NOAA 97-R512

Contact: Dane Konop                 FOR IMMEDIATE RELEASE 


Erik N. Rasmussen, a tornado researcher with the NOAA-University of Oklahoma Cooperative Institute for Mesoscale Meteorological Studies, has been named one of 60 outstanding young U.S. scientists by President Clinton. He will receive the award from the President in a White House ceremony Nov. 3.

Currently serving as a member of the Thunderstorm Studies Team at National Severe Storms Laboratory facilities in Boulder, Colo., Rasmussen was specifically cited by the President for "significant advances in the understanding of tornado genesis by planning and directing a major field experiment and conducting subsequent observational studies."
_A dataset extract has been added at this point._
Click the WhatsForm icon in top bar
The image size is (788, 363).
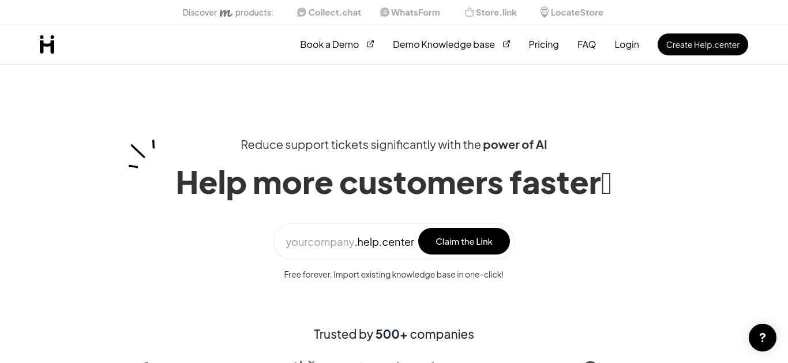(x=385, y=12)
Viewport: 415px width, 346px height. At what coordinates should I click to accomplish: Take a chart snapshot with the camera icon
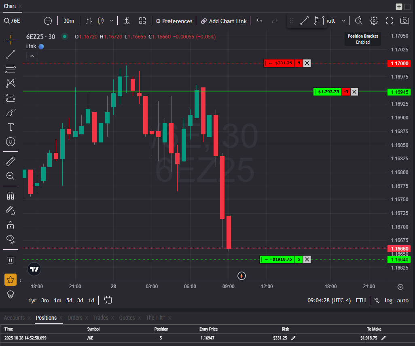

Since receiving his Ph. D. from Colorado State University in 1992, Rasmussen has been responsible for planning and directing Project VORTEX (Verification of the Origins of Rotation in Tornadoes Experiment), a field experiment designed to greatly enhance our understanding of severe storms and improve NOAA tornado predictions and warnings by intercepting tornadoes and studying them close-up.

The annual Presidential Early Career Award for Scientists and Engineers, established by the President in February 1996, is the highest honor bestowed by the U.S. government on outstanding scientists and engineers in the early stages of their careers.

In announcing the awards Oct. 24, President Clinton said, "These gifted young professionals exemplify the best of our science and technology community and will help set the scientific pace for the U.S. and the world in the years ahead. Their passion for discovery and their determination to explore new scientific frontiers will drive this nation forward and build a better America for the twenty-first century."

A native of Hutchinson, Kan., and currently a resident of Louisville, Colo., Rasmussen received his B.S. in meteorology from the University of Oklahoma and his M.S. in atmospheric science from Texas Tech University.